For over a year and half many communities across the globe have been living with heightened anxiety and a sense of fear. This could feel like being “on edge,” having an uneasy stomach, tension in your body, disrupted sleep, or an overall sense of discomfort and worry.

You’ll be relieved (and maybe even surprised) to hear that amidst everything that is happening, we have the power to CHOOSE to be calm. Going from a state of heightened emotions to a balanced and grounded place is called emotional regulation. Let’s explore what emotional regulation is and how we can begin to integrate it into our lives.

Emotional regulation is the ability to exert control over one’s own emotional state. When we can engage in healthy emotional regulation, this can help us be more adaptable to the environment around us and can lead to improved thoughts, attitude, mood, and behaviors.

Let’s take Matt for example:
Matt is having a difficult morning. The kids struggle to settle for virtual school, he burns the breakfast toast, and right as he opens his laptop for work … he spills his coffee on himself. Ouch.

This would cause anyone to feel frustrated and stressed. With limited emotional regulation, Matt may continue to be frazzled, unable to think clearly. He may ruminate on the stress of the morning throughout his day.

On the contrary, with the use of emotional regulation skills, Matt can recognize his stress response, engage in practice to calm his nervous system, invite in emotionally grounding thoughts, and move forward with his day. He may even pour himself a new cup of coffee.

Healthy emotional regulation can help people like Matt not be overtaken by stressful circumstances and rebound and be present in their lives. When we utilize emotional regulation skills, we are able to live more resilient lives and create access to more renewing emotional states like patience and joy and even creativity.

Below you’ll find a few strategies to try out and put into your own “emotional regulation toolbox.”

5 Emotional Regulation Strategies To Try Out:

1. CHOOSE: Apply your power of choice.

You have the choice of how you react to situations. When you engage your power of choice, you begin to control how your mood, emotions, behaviors, and life will be impacted by external circumstances. Practicing choice is an essential skill in practicing emotional regulation.

2. STOP

This is a technique designed by Carol Vivyan. If you are struggling to get your emotions under control, this technique is a great process to follow to manage your emotions more effectively:

  • S – Stop
  • T – Take A Breath
  • O – Observe – your thoughts and feelings
  • P – Pull Back – put in some perspective – what is the bigger picture?
  • P – Practice What Works – Proceed – what is the best thing to do right now?

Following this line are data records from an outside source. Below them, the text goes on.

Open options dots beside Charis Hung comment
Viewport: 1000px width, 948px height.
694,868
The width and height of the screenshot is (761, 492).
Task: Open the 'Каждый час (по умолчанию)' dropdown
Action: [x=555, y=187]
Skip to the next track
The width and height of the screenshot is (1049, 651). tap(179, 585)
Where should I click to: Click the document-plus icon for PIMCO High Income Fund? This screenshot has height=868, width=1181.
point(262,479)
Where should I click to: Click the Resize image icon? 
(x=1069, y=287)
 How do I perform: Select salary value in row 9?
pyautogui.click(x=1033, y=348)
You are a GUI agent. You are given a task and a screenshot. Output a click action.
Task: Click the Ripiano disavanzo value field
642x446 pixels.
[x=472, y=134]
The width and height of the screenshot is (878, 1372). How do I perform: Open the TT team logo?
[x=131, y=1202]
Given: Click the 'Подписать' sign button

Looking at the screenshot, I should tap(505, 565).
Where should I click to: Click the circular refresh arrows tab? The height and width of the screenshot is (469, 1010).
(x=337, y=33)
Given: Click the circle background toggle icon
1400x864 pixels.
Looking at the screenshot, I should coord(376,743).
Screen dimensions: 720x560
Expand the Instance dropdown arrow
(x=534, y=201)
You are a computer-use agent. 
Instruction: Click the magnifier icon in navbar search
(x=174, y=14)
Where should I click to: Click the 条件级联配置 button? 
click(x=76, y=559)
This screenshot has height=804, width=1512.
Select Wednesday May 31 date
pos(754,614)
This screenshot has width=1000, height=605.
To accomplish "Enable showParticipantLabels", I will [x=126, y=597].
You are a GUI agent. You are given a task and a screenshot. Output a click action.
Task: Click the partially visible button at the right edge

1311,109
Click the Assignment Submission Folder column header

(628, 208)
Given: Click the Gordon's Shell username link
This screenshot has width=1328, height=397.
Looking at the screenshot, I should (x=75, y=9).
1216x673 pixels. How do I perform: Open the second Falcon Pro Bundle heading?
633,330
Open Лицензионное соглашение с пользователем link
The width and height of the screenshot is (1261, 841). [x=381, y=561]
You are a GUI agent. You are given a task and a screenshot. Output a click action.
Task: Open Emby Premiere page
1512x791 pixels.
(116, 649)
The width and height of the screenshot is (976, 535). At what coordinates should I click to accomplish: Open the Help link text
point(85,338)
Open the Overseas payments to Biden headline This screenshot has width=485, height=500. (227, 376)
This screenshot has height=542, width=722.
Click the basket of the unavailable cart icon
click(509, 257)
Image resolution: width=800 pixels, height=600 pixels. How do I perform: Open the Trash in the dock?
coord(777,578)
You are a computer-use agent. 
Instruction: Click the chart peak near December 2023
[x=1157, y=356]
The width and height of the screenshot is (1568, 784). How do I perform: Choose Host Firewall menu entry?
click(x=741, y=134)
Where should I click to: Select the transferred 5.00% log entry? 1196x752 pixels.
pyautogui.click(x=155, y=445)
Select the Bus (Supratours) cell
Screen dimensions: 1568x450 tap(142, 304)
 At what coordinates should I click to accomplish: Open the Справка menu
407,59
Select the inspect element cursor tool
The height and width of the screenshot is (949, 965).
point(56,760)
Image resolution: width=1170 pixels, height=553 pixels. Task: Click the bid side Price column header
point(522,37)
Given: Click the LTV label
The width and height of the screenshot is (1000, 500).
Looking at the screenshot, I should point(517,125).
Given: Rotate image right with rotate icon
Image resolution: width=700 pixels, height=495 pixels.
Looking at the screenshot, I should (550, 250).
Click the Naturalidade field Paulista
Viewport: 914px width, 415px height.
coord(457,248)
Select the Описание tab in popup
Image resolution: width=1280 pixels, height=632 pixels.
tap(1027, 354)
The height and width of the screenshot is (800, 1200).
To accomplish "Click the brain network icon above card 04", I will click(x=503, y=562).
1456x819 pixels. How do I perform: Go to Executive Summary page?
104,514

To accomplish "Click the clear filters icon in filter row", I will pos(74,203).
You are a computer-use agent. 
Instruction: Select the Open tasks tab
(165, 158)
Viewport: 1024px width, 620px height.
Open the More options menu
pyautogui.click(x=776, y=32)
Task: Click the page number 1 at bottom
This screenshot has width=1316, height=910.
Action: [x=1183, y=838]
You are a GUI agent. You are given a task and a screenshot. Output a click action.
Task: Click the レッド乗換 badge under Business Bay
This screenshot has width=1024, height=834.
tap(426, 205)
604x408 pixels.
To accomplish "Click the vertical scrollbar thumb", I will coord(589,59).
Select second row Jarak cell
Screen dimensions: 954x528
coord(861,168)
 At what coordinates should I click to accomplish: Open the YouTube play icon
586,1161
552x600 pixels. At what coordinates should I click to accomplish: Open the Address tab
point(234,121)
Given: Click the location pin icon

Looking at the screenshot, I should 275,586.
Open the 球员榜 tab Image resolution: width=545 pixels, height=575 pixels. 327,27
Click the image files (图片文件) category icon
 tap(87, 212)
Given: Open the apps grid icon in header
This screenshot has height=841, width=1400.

3. Don’t Judge Your Emotions

Emotions are often named as “good” or “bad.” This can lead to judging your emotions instead of recognizing and honoring them. Instead, try to explore whether your emotions are depleting or renewing.

Depleting emotions like fear, frustration, and anger can increase tension and prolong the acute stress response in your body. Renewing emotions, like grace, compassion, and courage can regenerate your system, enhance energy, and elevate your mood.

4. Practice Challenging and Reframing

Reframing is helpful to counterbalance the negative self-talk that happens in your mind every day. We naturally lean towards negative self-talk, especially in moments of high stress and anxiety. The negative self-talk can dampen our mood and take us out of the present moment.

We don’t have to let it!

Remember that the negative self talk does not equate to truth. Take the time to challenge it and search for evidence that will prove your negative narrative as untrue. Then develop a narrative that is more truthful and renewing to your well being.

5. Use Your Breath

When we experience unpleasant emotions, we start to breathe faster, our heart rate increases, and we can feel a range of physiological responses in our body. Deep breathing helps calm down the body by controlling the physiological reactions that can help calm our mind. When our body and mind are in more calm states, we are able to access more helpful thoughts and renewing emotions. Here are a few simple steps on how to breathe deeply:

  • Inhale slowly through your nose until you can’t take in any more air
  • Your stomach should expand. If you’re lying down, place your hand on your belly, and you’ll feel it rise.
  • Exhale slowly and completely through your mouth. Make sure you gently exhale, like you would if you were blowing on hot food.

‍‍With so much happening in our world, it is easy to feel a loss of control. Although we may be limited to changing the situations that impact us, we have complete control of changing our emotional response. Our emotions have a direct impact on how we experience life and we can choose to not let negative emotions take over our lives.

Remember that emotional regulation skills are learned over time by practicing, recalibrating and practicing again. So be gentle with yourself and know that even in the most stressful moments, you have the power to choose to be calm.